--- LISTED RECORDS ---
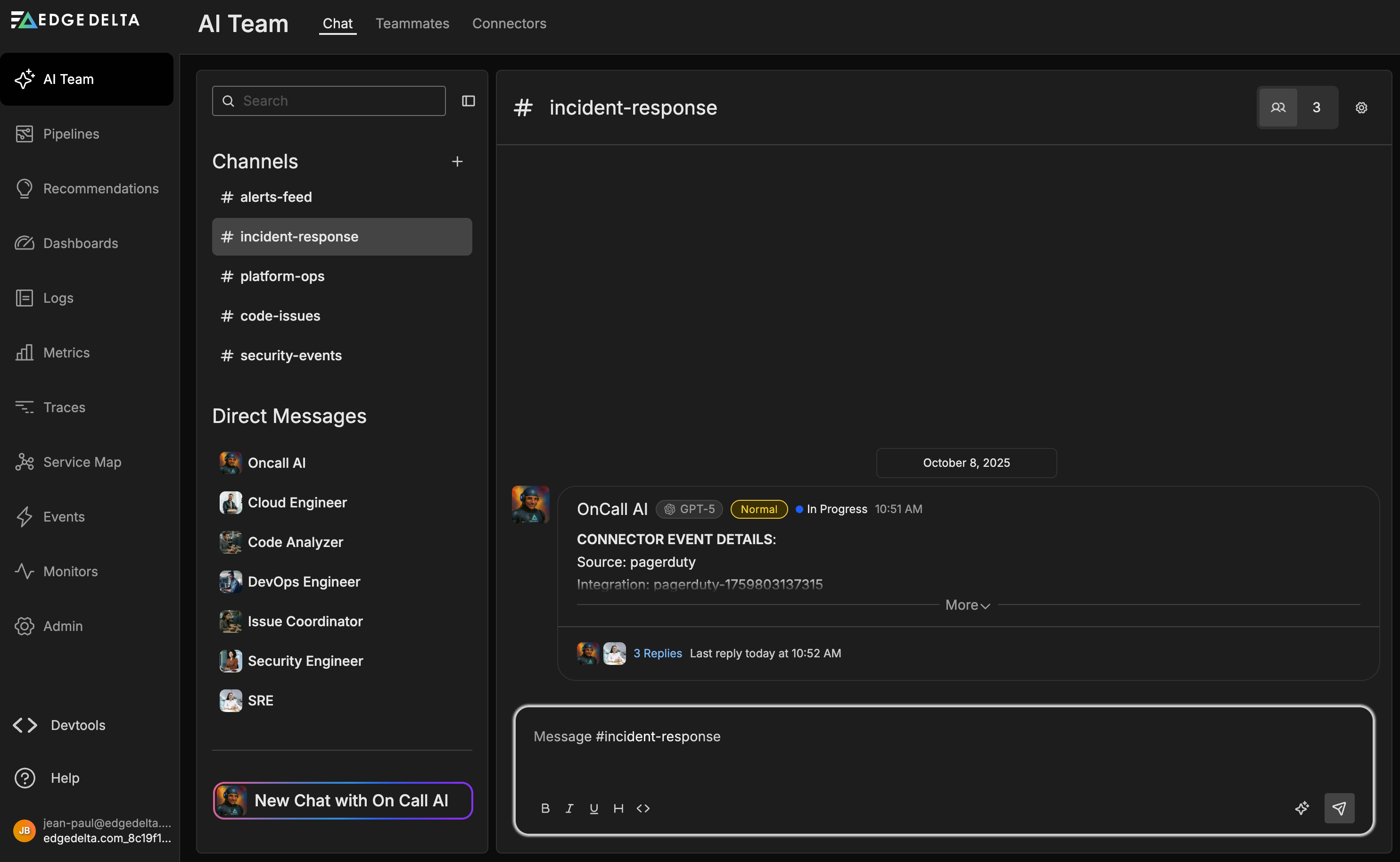
Task: Click the AI sparkle assist icon in composer
Action: click(x=1302, y=808)
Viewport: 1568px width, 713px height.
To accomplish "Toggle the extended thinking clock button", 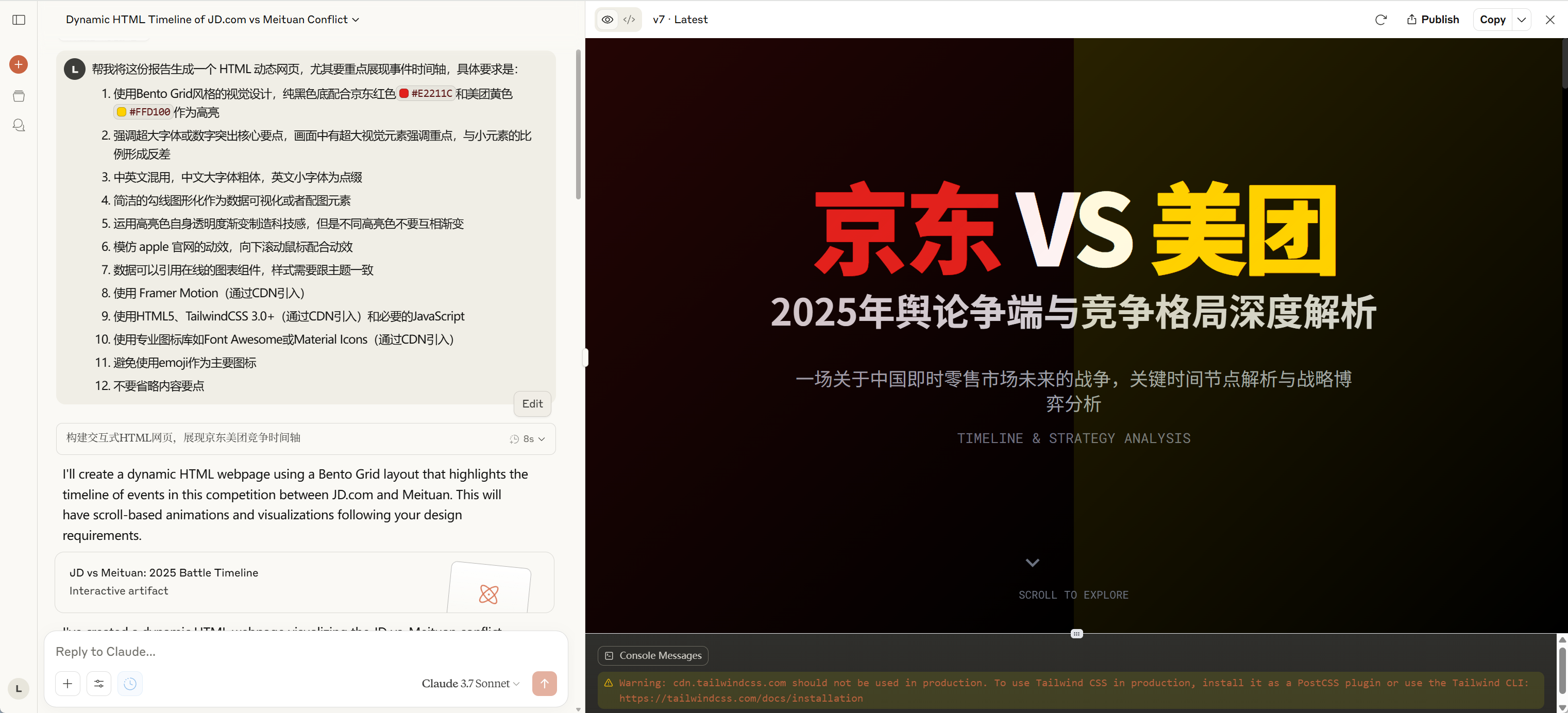I will click(130, 684).
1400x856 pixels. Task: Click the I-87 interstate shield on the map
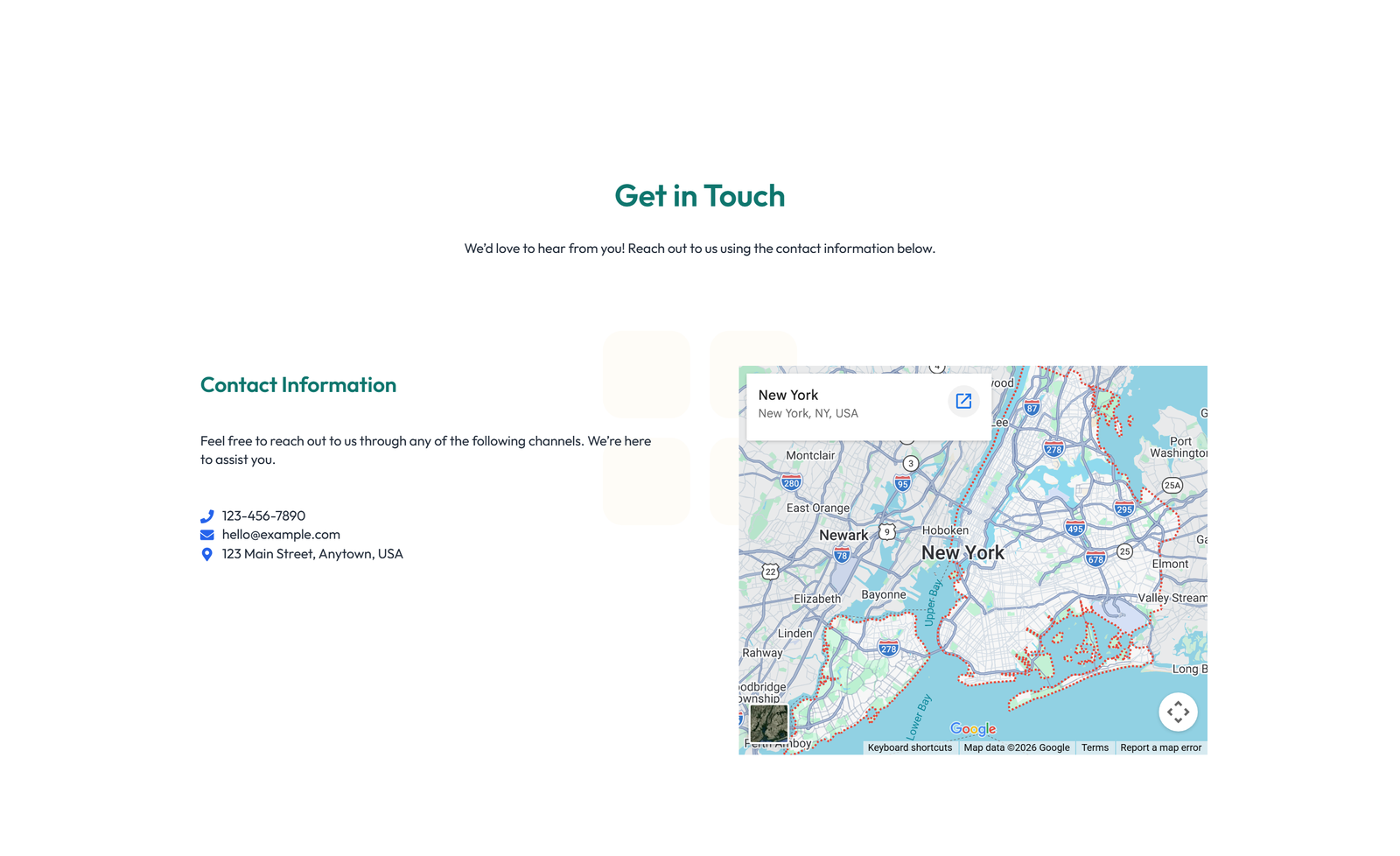[1032, 406]

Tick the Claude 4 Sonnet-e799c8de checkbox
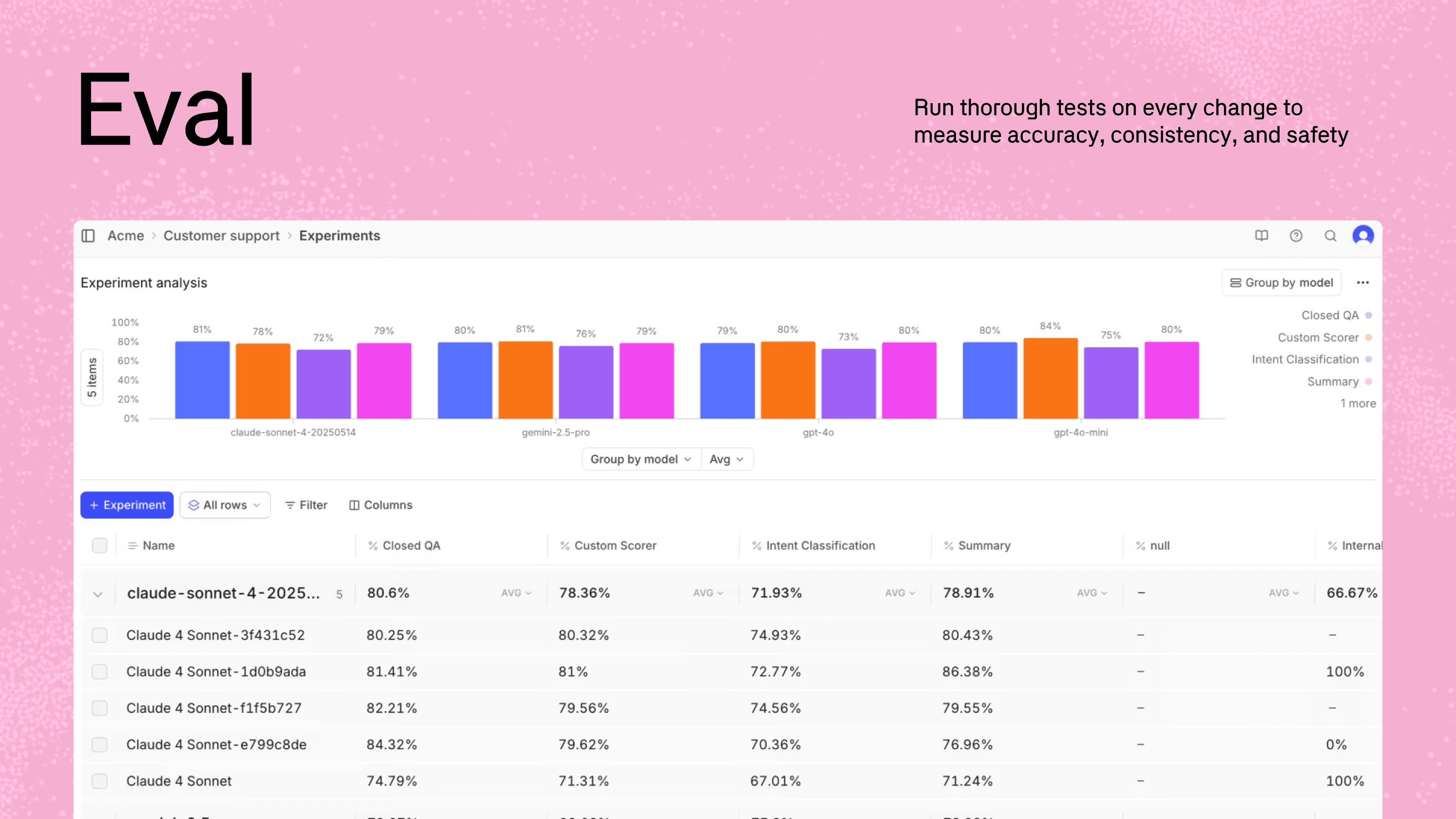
---
## [ASSIGNMENT]
For this copy, leave pictures out and reproduce the lines from the one bearing "1400x856 pixels. Task: Click" through the final line of the listing above, both ends included.

## [RESULT FOR THIS TASK]
1400x856 pixels. Task: Click the I-87 interstate shield on the map
[1032, 406]

Tick the Claude 4 Sonnet-e799c8de checkbox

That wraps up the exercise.